P : Mais comment les monarques ont-ils pu s’y prendre pour faire régner un tel ordre rangeant le plus grand nombre dans une position clairement subalterne?
L : Il est clair que la mise en place de la domination n’a pas pu n’être que le fruit de la violence. Il y a nécessairement eu coopération ou du moins acceptation de la part de la majorité. Les rapports hiérarchiques nouveaux ont dû être considérés comme capables de répondre à des problèmes cruciaux et, par conséquent, comme un avantage pour tous ceux et celles qui bénéficiaient de la liberté. Car il faut bien sûr rappeler la présence et l’importance de l’esclavage. Mise en servitude, une partie de la population composée essentiellement de prisonniers de guerre était privée de la moindre part de richesse, de prestige et de pouvoir. Les esclaves déchargeaient la majorité des travaux les plus pénibles, tout en lui assurant un certain statut, une certaine distinction. Cependant, au-delà de cet allègement relatif, pour qu’un pouvoir séparé de la société soit tenu pour légitime, il a sûrement fallu que son exercice se présente comme un service que le ou les dominants rendaient aux dominés. Ce service touchait assurément la défense du territoire, la création et l’entretien d’infrastructures favorisant la prospérité et le bien-être, et l’application du droit et donc d’une certaine justice. Mais il devait également concerner l’apport de sens.

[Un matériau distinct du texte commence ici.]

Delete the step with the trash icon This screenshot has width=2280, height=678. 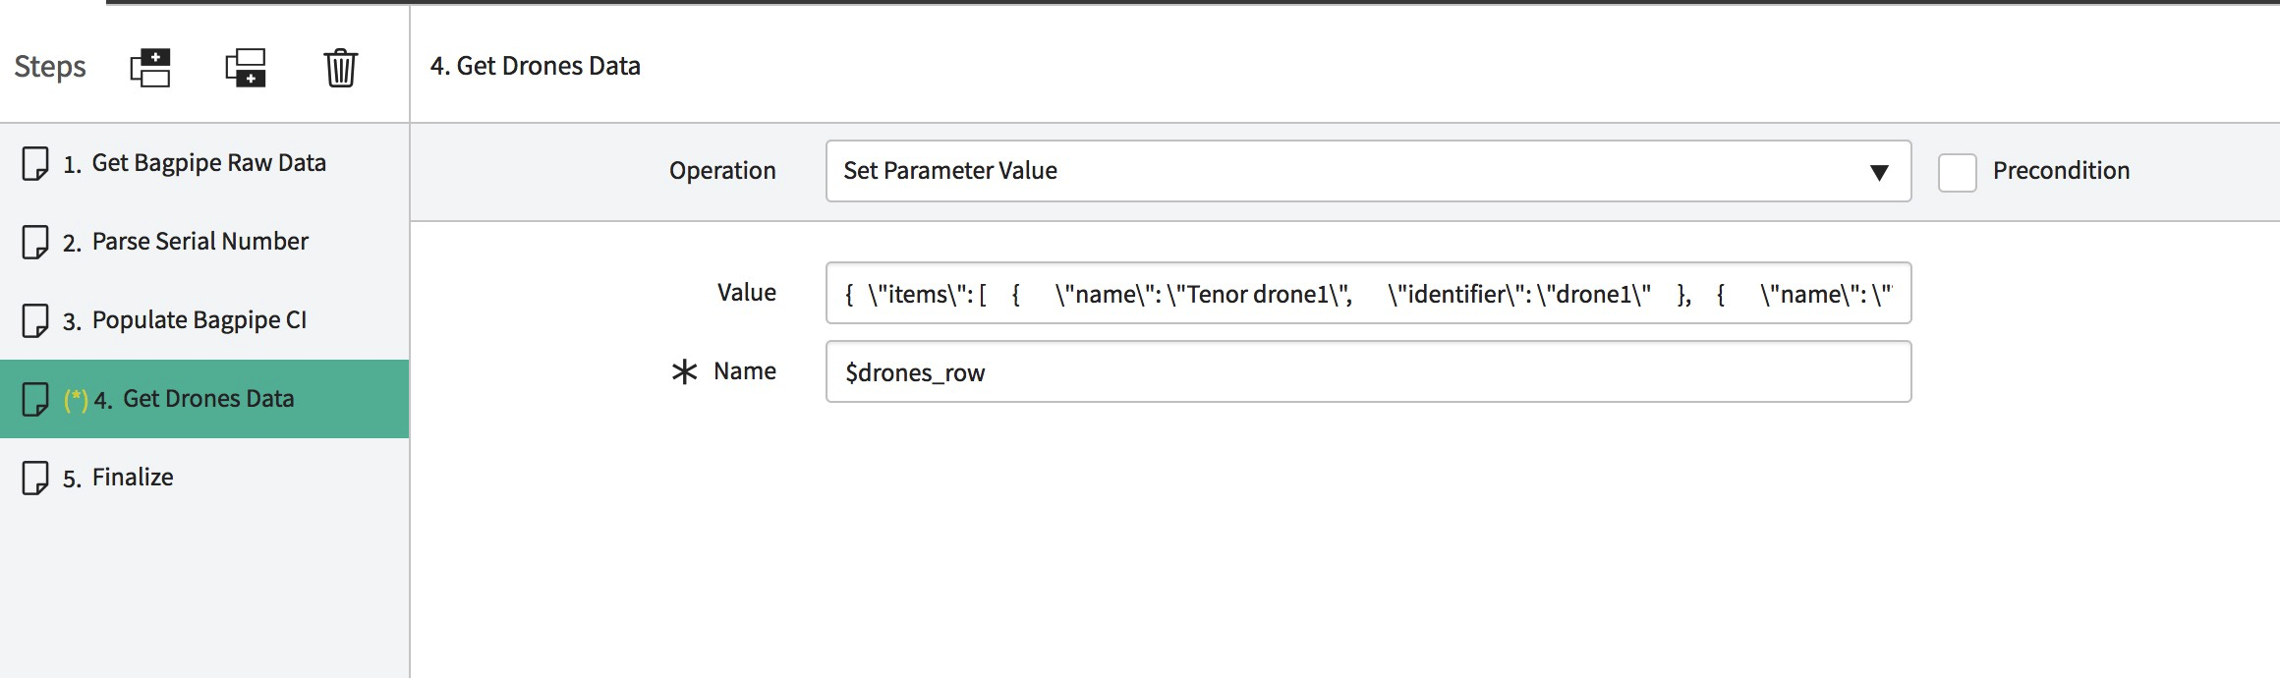coord(341,67)
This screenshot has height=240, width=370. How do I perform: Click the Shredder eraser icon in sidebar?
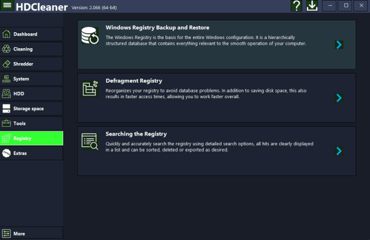(x=7, y=64)
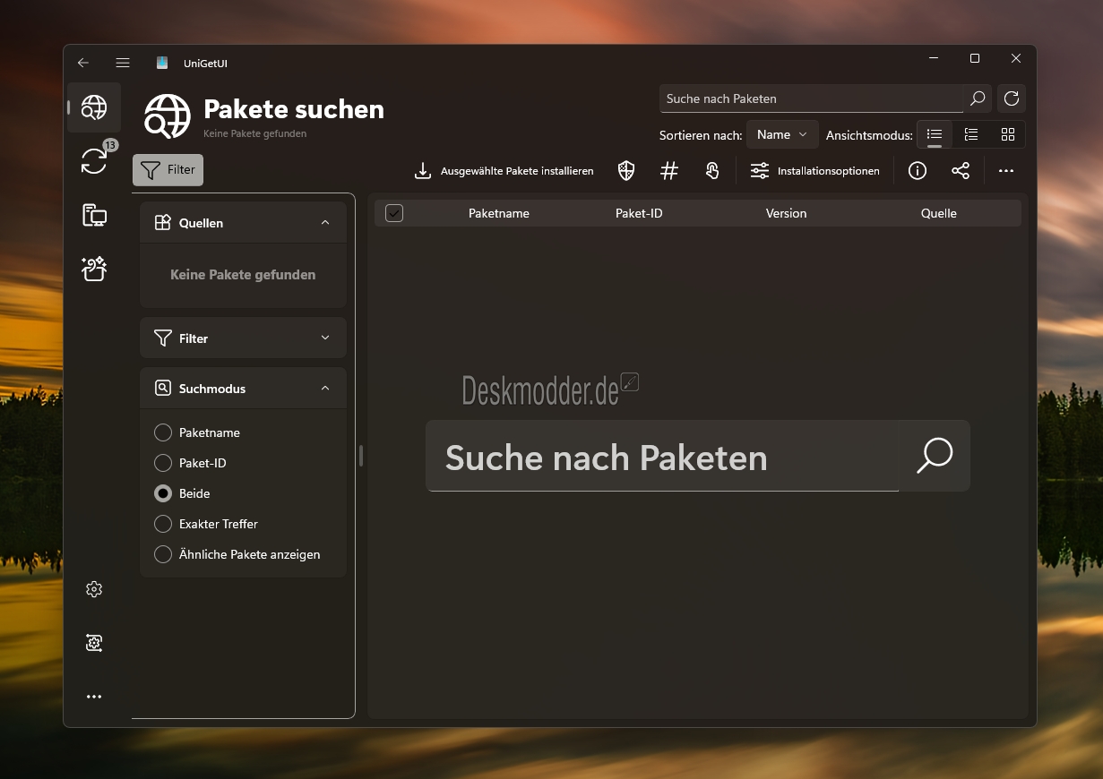Screen dimensions: 1103x779
Task: Select the Paketname search mode radio
Action: (x=163, y=432)
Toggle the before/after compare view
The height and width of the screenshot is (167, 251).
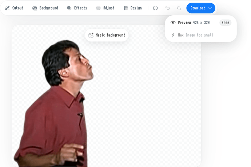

P : Qu’entendez-vous par là?
L : Toute vie en société requiert une culture commune, c’est-à-dire un monde de significations et de références partagées qui dictent et fondent à la fois les modes de vie, les normes et les valeurs, et les interprétations de la vie. Dans les royaumes, ce seront dorénavant le pouvoir royal et ses institutions qui élaboreront et fourniront les principaux éléments de cette culture commune. Ils le feront essentiellement en faisant appel aux religions polythéistes qui émergent en corrélation avec l’institution de l’État. À l’instar des formes religieuses antérieures, le polythéisme permet d’agir symboliquement sur les forces surnaturelles régissant les phénomènes que l’on veut mieux contrôler, mais il sert aussi d’instrument de pouvoir pour les gouvernants. Les dieux jouissent d’une liberté absolue tout comme les souverains ici-bas. Investi d’un pouvoir d’essence divine, le roi assume la responsabilité de la sauvegarde de l’ordre idéal du monde et de la société contre les forces du chaos. Maîtres de tout ce qui compte, les dieux se retrouvent dans un panthéon hiérarchisé à l’image de la société. La puissance des dieux fonde le pouvoir des rois. Le roi est le vicaire ou même le fils bien-aimé du dieu suprême, le dieu protecteur de la capitale du royaume. C’est non seulement le souverain qui est ainsi légitimé par la volonté divine, mais l’ordre social lui-même dont la transgression ne peut être que source de maux et doit par conséquent être sévèrement châtiée.
P : Votre dernière remarque à propos du châtiment me rappelle la question de la violence. Ne l’avez-vous pas quelque peu occultée jusqu’ici?
L : Sans l’occulter totalement, je crois en effet que je n’ai pas mis l’accent sur la violence. Il nous faudra sans doute la considérer davantage lors de notre prochain entretien.